In the recent case of Palala Resources (Pty) Ltd (Palala) v Minister of Mineral Resources and Energy (the Minister) and Others (479/15)  ZASCA 80, the Supreme Court of Appeal (SCA) had to consider whether restoration of a previously deregistered company constituted a "Biblical Lazarus" in respect of a lapsed mining right.
Palala was granted a mineral prospecting permit on 20 May 2009 in terms of s17 of the Mineral and Petroleum Resources Development Act (28 of 2002) (MPRDA) to prospect for gold and pyrite for a period of two years. As a consequence of Palala's failure to file its returns with the Registrar of Companies timeously, its registration was cancelled in terms of s73 (5) of the Companies Act (61 of 1973) (the Previous Companies Act).
During this period the third respondent, Hectocorp (Pty) Ltd, applied for the prospecting right previously granted to Palala. Hectocorp's first application was rejected on grounds that the prospecting right had already been granted to Palala.
On 13 September 2010, Palala's registration as a company was restored in terms of s73 (6A) of the Previous Companies Act. Meanwhile, Hectocorp had re-applied for and was awarded the prospecting rights over the same land despite Palala's objection to the application. On 27 October 2010, Palala submitted an application to the Department of Mineral Resources and Energy for the renewal of its prospecting right and was advised that this had lapsed due to its deregistration.
The battle of reviews and appeals then began. Palala appealed to the Acting Director-General of the Department, where it was held that there was insufficient evidence to show that Palala was finally deregistered and, therefore, it had not been proven that Palala's prospecting right had indeed lapsed in terms of s56 (c) of the MPRDA, which states that "any right, permit, or permission granted or issued in terms of this Act shall lapse, whenever a company or close corporation is deregistered in terms of the relevant Acts and no application has been made or was made to the Minister for the consent in terms of section 11 or such permission has been refused".

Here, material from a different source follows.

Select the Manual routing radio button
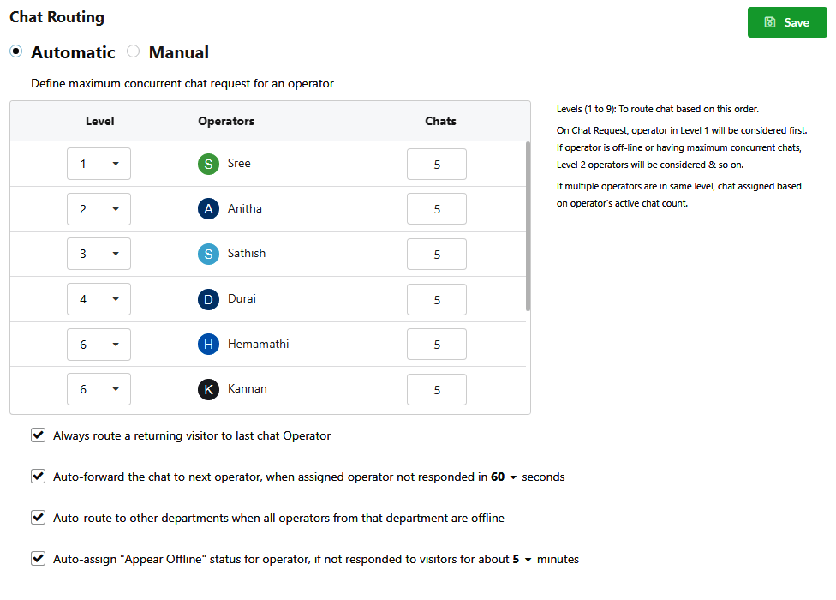Screen dimensions: 836x600 coord(134,51)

Hectocorp lodged its own appeal to the Minister against the Acting Director-General's decision in terms of s96 (b) of the MPRDA; in upholding the appeal, the Minister stated that the Acting Director-General's findings were "clearly misguided and misleading".
Palala then sought to review and set aside the Minister's decision by approaching the high court, which dismissed the application on the basis that Palala's prospecting right had lapsed upon its deregistration and that the subsequent restoration did not constitute a "Biblical Lazarus" for a lapsed prospecting right.
Comparison with Newlands Surgical Clinic v Peninsula Eye Clinic (086/2014)  ZASCA 25
In Newlands Surgical Clinic, the SCA had to consider whether the restoration of a company by Companies and Intellectual Property Commission under s82(4) of the Companies Act (71 of 2008) (the New Companies Act), which states that "if the Commission deregisters a company as contemplated in subsection (3), any interested person may apply in the prescribed manner and form to the Commission, to reinstate the registration of the company" operated retrospectively so as to validate actions performed on behalf of the company during the period of its deregistration.
The SCA held that the wording of s82 (4) of the New Companies Act has "automatic retrospective effect",not only in revesting the company with its property but also in validating its corporate activities during the period of its deregistration.
Of interest in the Palala case is the effect of restoration of companies on their mining rights. The SCA in the Palala case also clarified the conclusive nature of s73 (6A), and held that upon restoration of the company's registration all the company's corporate activities, assets and rights are retrospectively validated as "if the company was never deregistered".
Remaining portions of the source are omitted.